EXERCISE DETAILS:
In the stretch of the listing below from the line containing "This screenshot has" through the line containing "Looking at the", change "speaker volume icon" to "audio volume icon" and leave everything else as it is. Give back only those lines, without the pictures.

Collected data entries:
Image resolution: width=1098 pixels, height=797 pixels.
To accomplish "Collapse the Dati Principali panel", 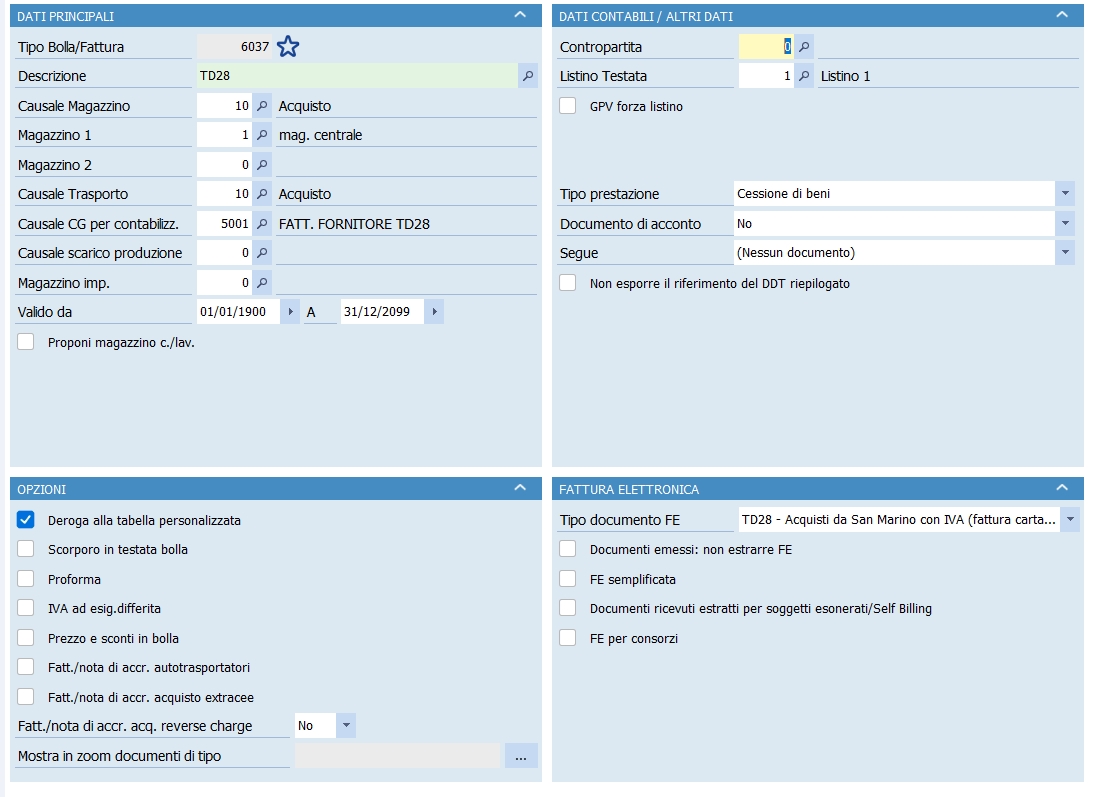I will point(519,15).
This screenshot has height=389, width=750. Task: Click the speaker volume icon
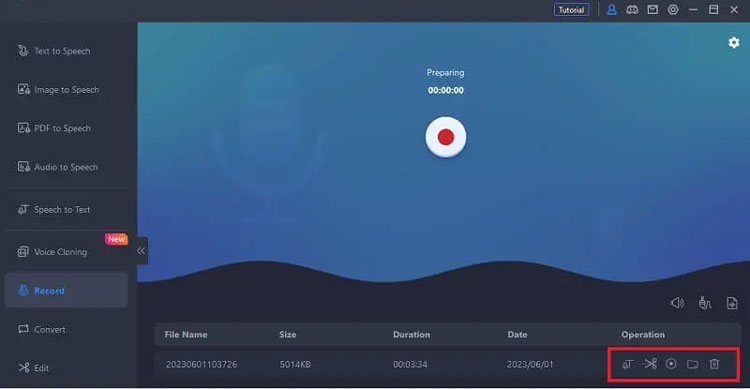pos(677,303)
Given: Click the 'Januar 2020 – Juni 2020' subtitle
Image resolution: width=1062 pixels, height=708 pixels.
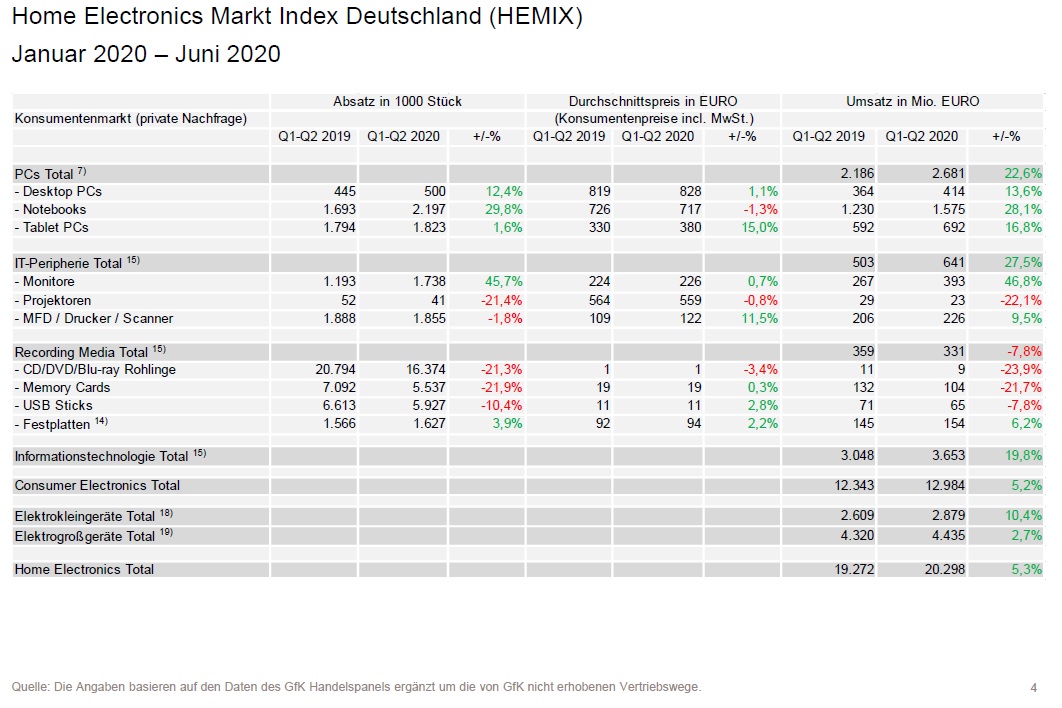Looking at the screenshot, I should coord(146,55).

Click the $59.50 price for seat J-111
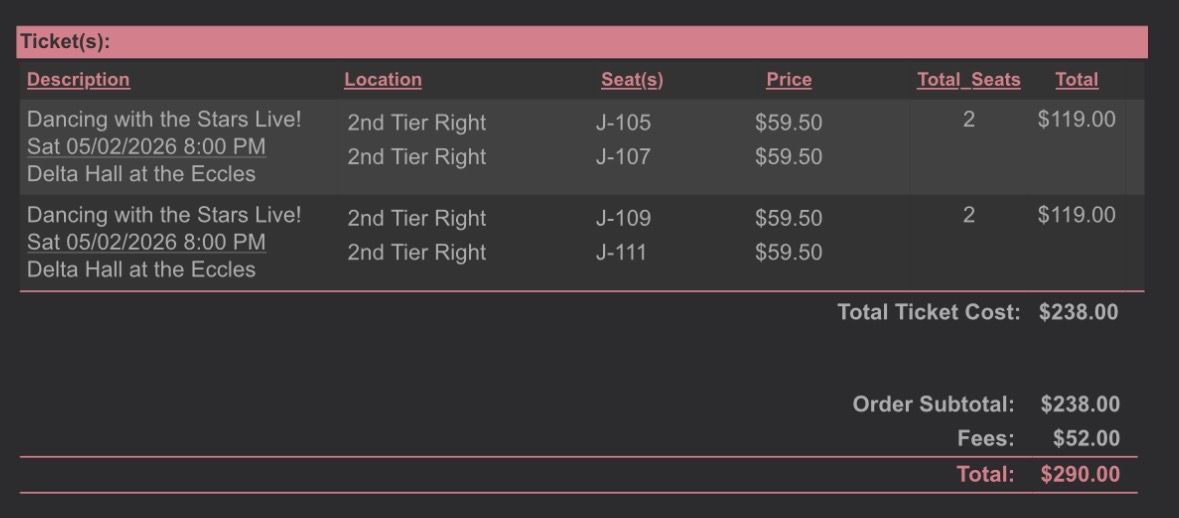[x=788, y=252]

FINISHED TASK:
This screenshot has height=389, width=750. Task: Click the audio volume icon
pos(677,303)
Given: Click the 'Januar 2020 – Juni 2020' subtitle
Image resolution: width=1062 pixels, height=708 pixels.
Looking at the screenshot, I should coord(146,55).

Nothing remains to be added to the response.